You are interested in the relationship between device type and the number of drives. One approach is to look at the average number of drives for each device type. Calculate these averages.

In [4]:
df.groupby('device_type')['drives'].mean()

device_type
1    67.859078
2    66.231838
Name: drives, dtype: float64

Based on the averages shown, it appears that drivers who use an iPhone device to interact with the application have a higher number of drives on average. However, this difference might arise from random sampling, rather than being a true difference in the number of drives. To assess whether the difference is statistically significant, you can conduct a hypothesis test.


### **Step 3. Hypothesis testing**



Our goal is to conduct a two-sample t-test. 


**Hypotheses:**

$H_0$: There is no difference in average number of drives between drivers who use iPhone devices and drivers who use Androids.

$H_A$: There is a difference in average number of drives between drivers who use iPhone devices and drivers who use Androids.

Next, let's choose 5% as the significance level and proceed with a two-sample t-test.

We are going to use the `stats.ttest_ind()` function to perform the test.

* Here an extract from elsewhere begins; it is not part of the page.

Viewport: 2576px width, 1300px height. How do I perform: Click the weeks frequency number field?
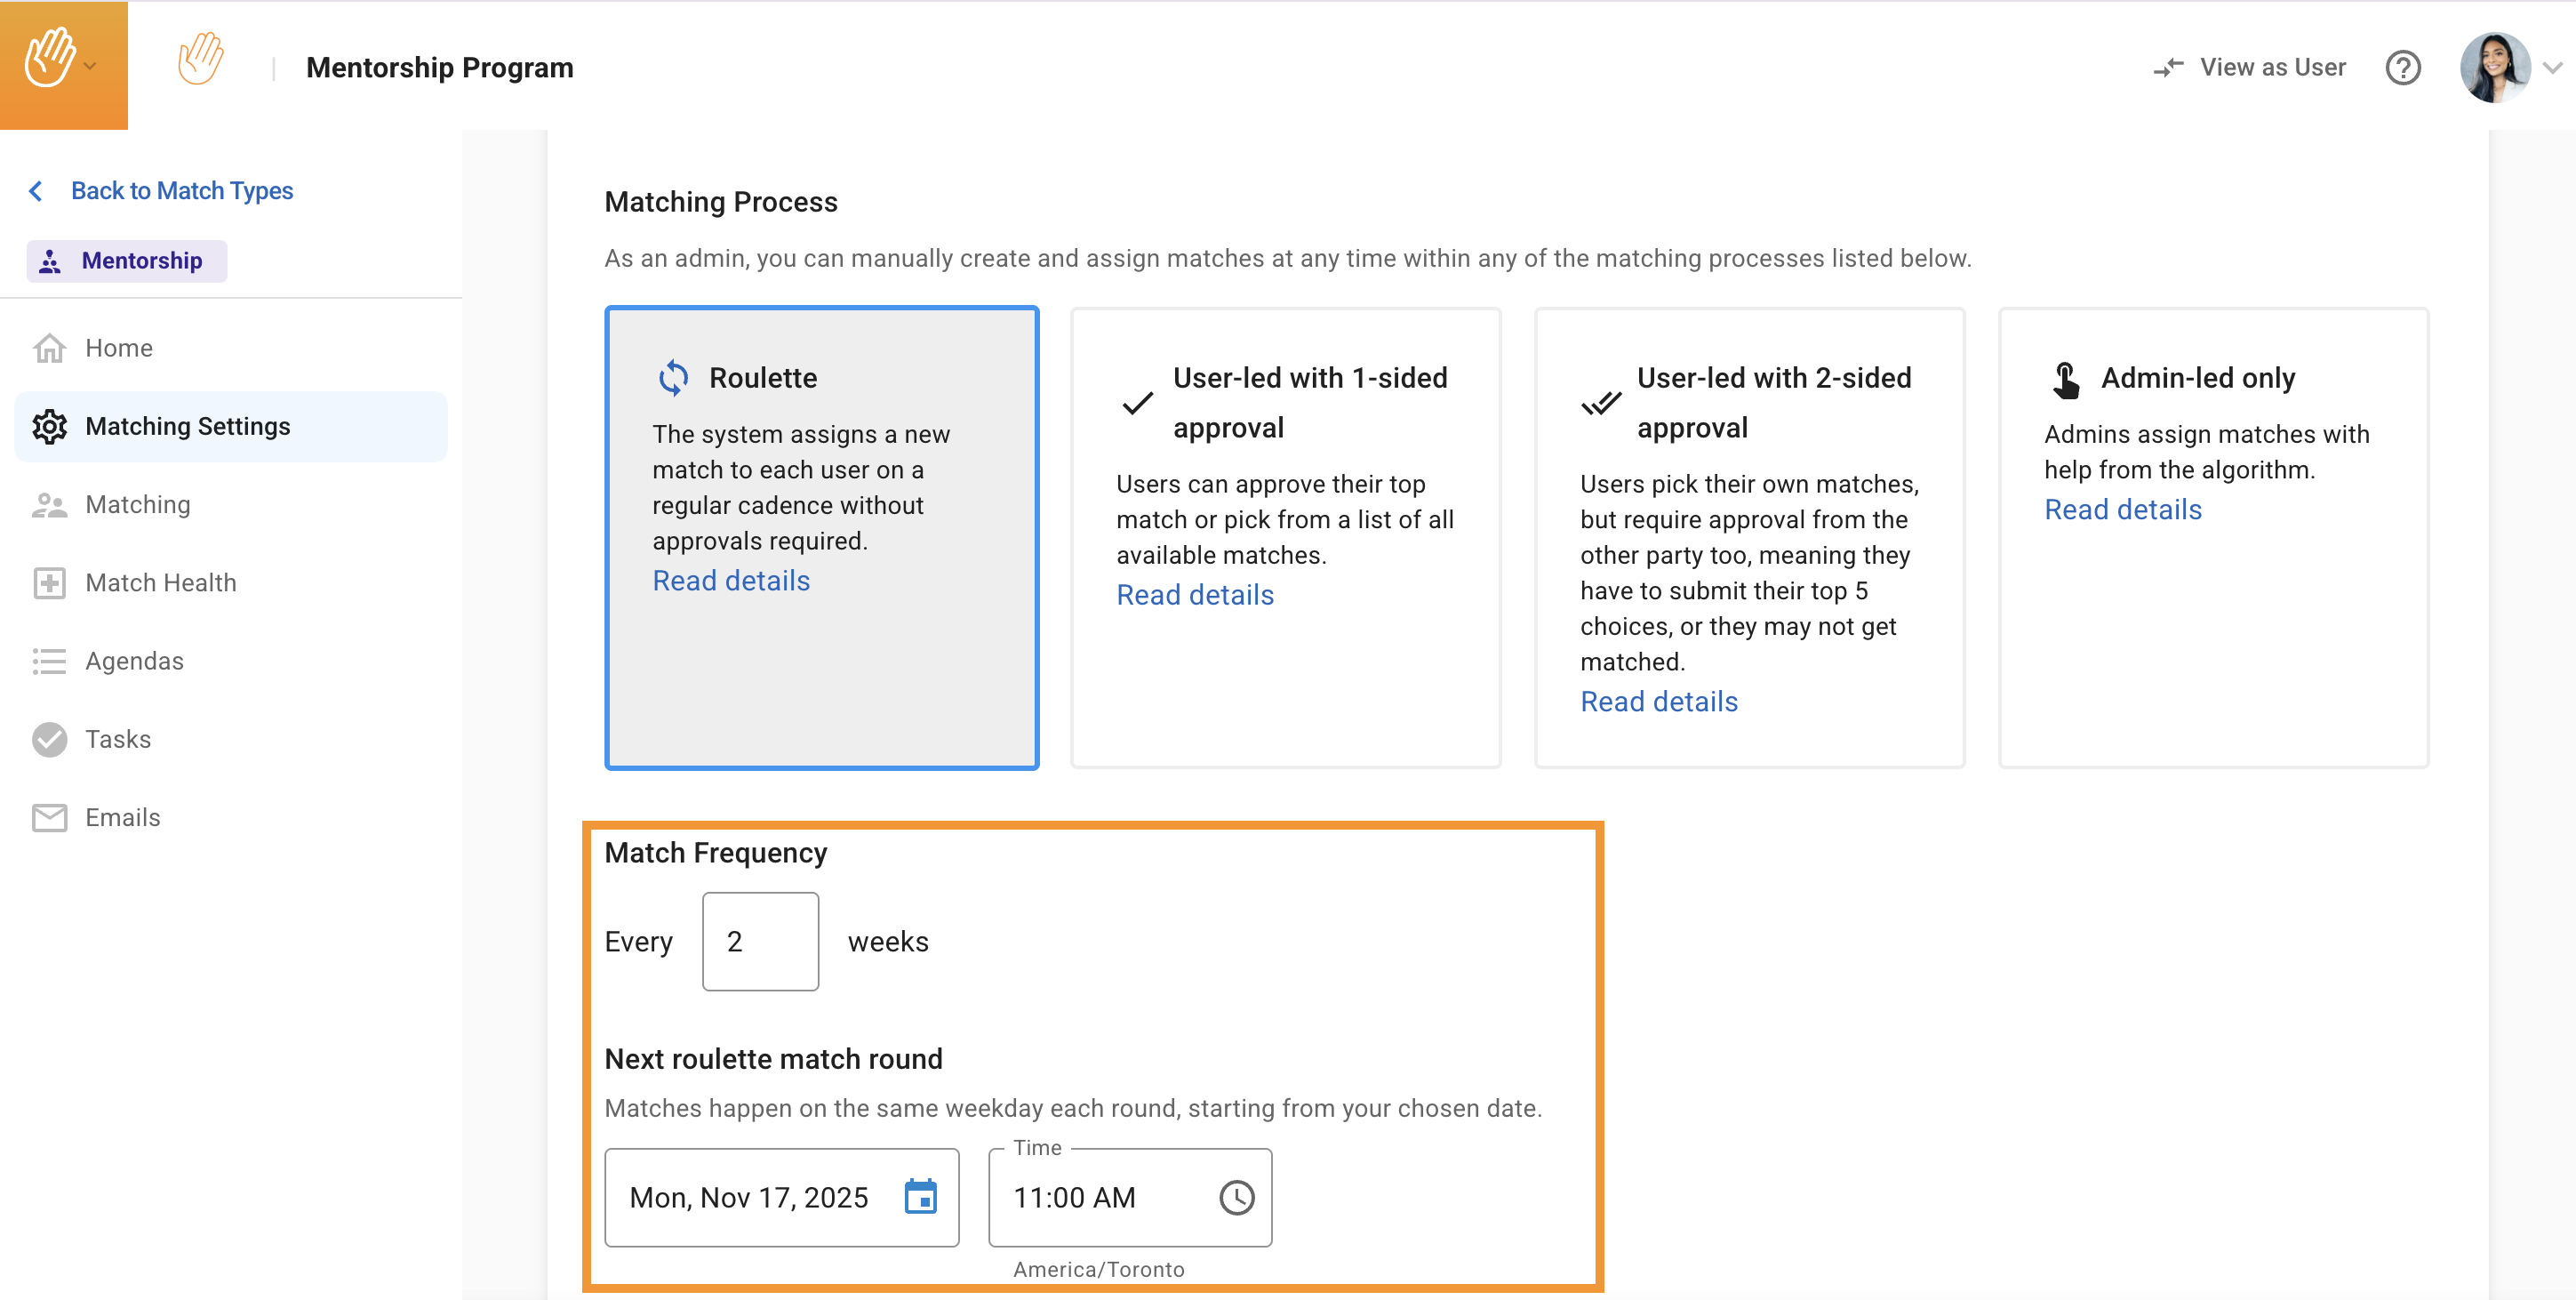(x=760, y=941)
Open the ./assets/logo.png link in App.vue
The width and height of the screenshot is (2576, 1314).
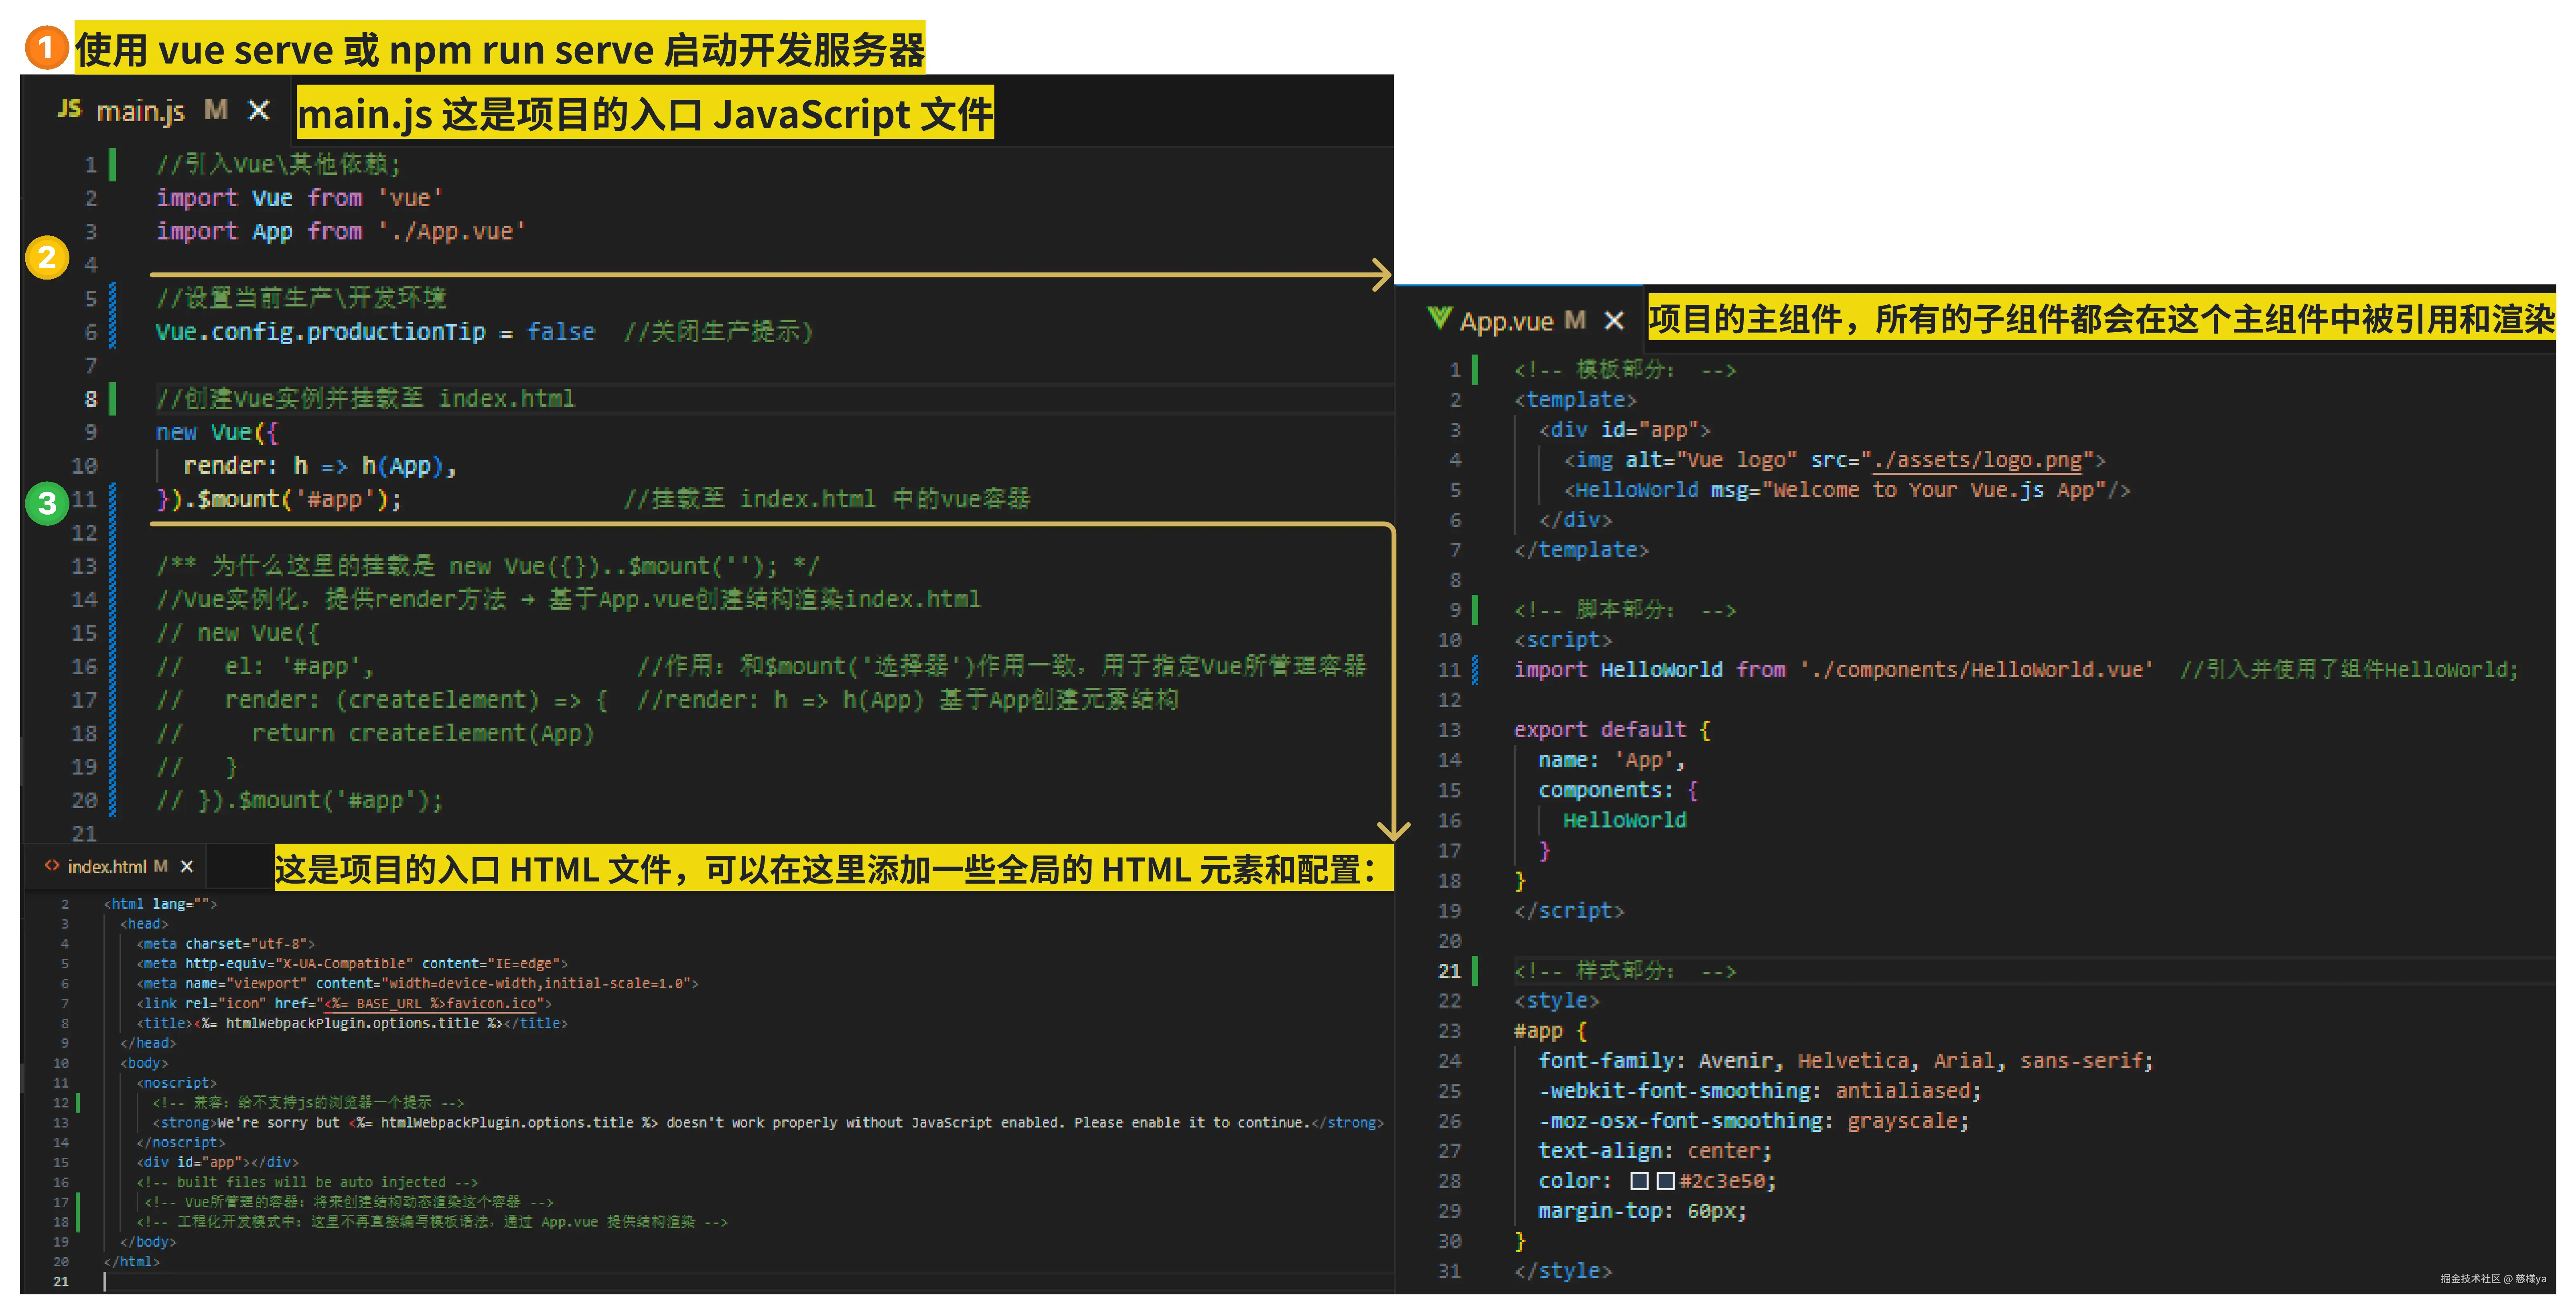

**Technical note**: The default for the argument `equal_var` in `stats.ttest_ind()` is `True`, which assumes population variances are equal. This equal variance assumption might not hold in practice (that is, there is no strong reason to assume that the two groups have the same variance); you can relax this assumption by setting `equal_var` to `False`, and `stats.ttest_ind()` will perform the unequal variances $t$-test (known as Welch's `t`-test). Refer to the [scipy t-test documentation](https://docs.scipy.org/doc/scipy/reference/generated/scipy.stats.ttest_ind.html) for more information.


1. Isolate the `drives` column for iPhone users.
2. Isolate the `drives` column for Android users.
3. Perform the t-test

In [5]:
# 1. Isolate the `drives` column for iPhone users.
iPhone = df[df['device_type'] == 1]['drives']

# 2. Isolate the `drives` column for Android users.
Android = df[df['device_type'] == 2]['drives']

# 3. Perform the t-test
stats.ttest_ind(a=iPhone, b=Android, equal_var=False)

Ttest_indResult(statistic=1.4635232068852353, pvalue=0.1433519726802059)